With the onslaught these past few years of Star Wars trilogies, Harry Potter adaptations and continuing mutant adventures, Hollywood seems to have forgotten that sequels are generally a really bad idea. Franchises like Spider-Man and Harry Potter are often referred to as sequels, but might be more accurately described as continuing sagas or adaptations that are planned for far in advance.
No, the sequels I am talking about, the ones that you really have to watch out for, are the more traditional ones, born not of creativity, but of the first films successful box office haul. Movies that formulaically exploit or aggrandize the very element or quality that made the initial film such a success. Movies such as Fox Atomics 28 Weeks Later.
Six months after the Rage virus decimated the British Isles, as detailed in the first film 28 Days Later, the United Nations initiative, led by the United States Army, lifts quarantine and declares London fit for repopulation. Among the repatriated are two teenagers, Tammy (Imogen Poots) and Andy (Mackintosh Muggleton). Their father, Don (Robert Carlyle), who had not been lucky enough to escape, greets them and details the sad circumstances surrounding their mothers infection and death.
But, much like how Freddy Krueger can never quite seem to stay dead, the Rage virus is not done with London, and manages to make its way back into the refreshed population. Only this time things are worse because not only do the survivors have the zombie-like infected to contend with, but they also must face the United States Army which, fearing global outbreak, quickly switches gears from a force of peace to one of total eradication.
With its contrived plot and conveniences 28 Weeks is in many ways no better or worse than any other George A. Romero zombie-inspired horror movie. Sure, technically these are infected people and not zombies, but the traits are close enough. The film even borrows from the zombie genres standard lapse in logic and plotting, as evidenced by the witless kids wandering restricted military zones; the gross negligence in military security; the senseless rush to violent conclusions; and, my favorite, the propensity to herd dozens of victims into a darkened room ripe for a good old fashioned slaughter.
Trouble is, 28 Days broke horror out of this mold. Director Danny Boyle and writer Alex Garland, for the most part, proved that a zombie movie could be both visceral and intelligent, character driven and intimate. And all that they sought to achieve gets shredded into a bloody pool by the mindless action of 28 Weeks.
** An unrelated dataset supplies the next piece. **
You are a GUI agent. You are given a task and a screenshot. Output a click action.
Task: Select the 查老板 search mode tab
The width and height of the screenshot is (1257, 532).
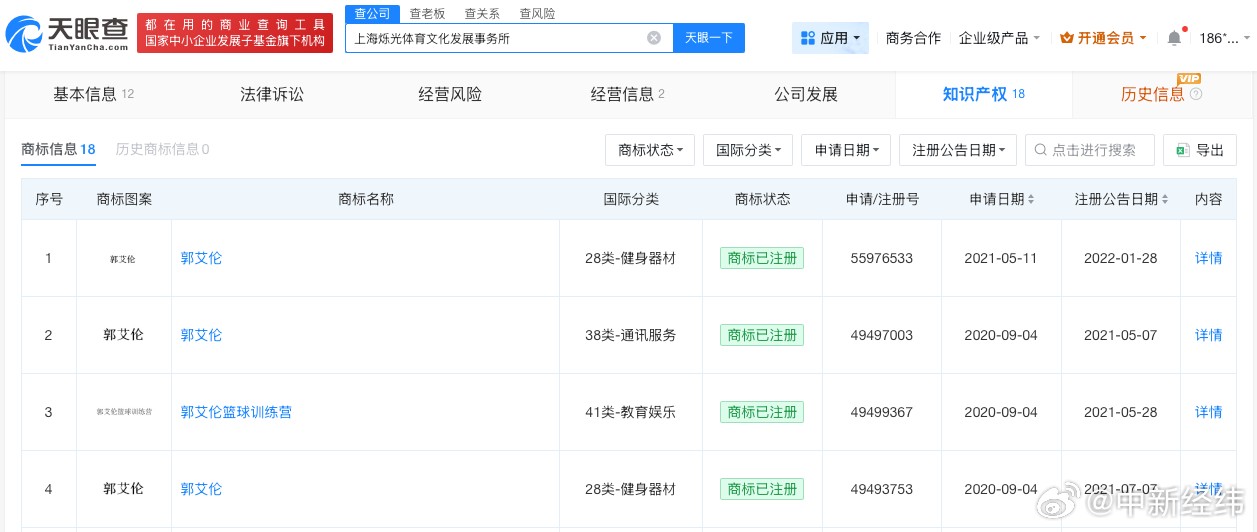tap(427, 14)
Frustratingly, 28 Weeks director Juan Carols Fresnadillo, who co-wrote the screenplay with two others while Boyle and Garland assume dual executive-producer roles, starts the film with an incredibly strong idea. He uses Don and his wife to initially introduce an element of gut wrenching drama that is beautifully punctuated with sonic chaos and invasive ultra-violence. Fresnadillo even manages to resurrect this element halfway through the film with a kiss that is as passionate as it is poisonous.
But in all the parts in between, Fresnadillo fails to keep 28 Weeks afloat.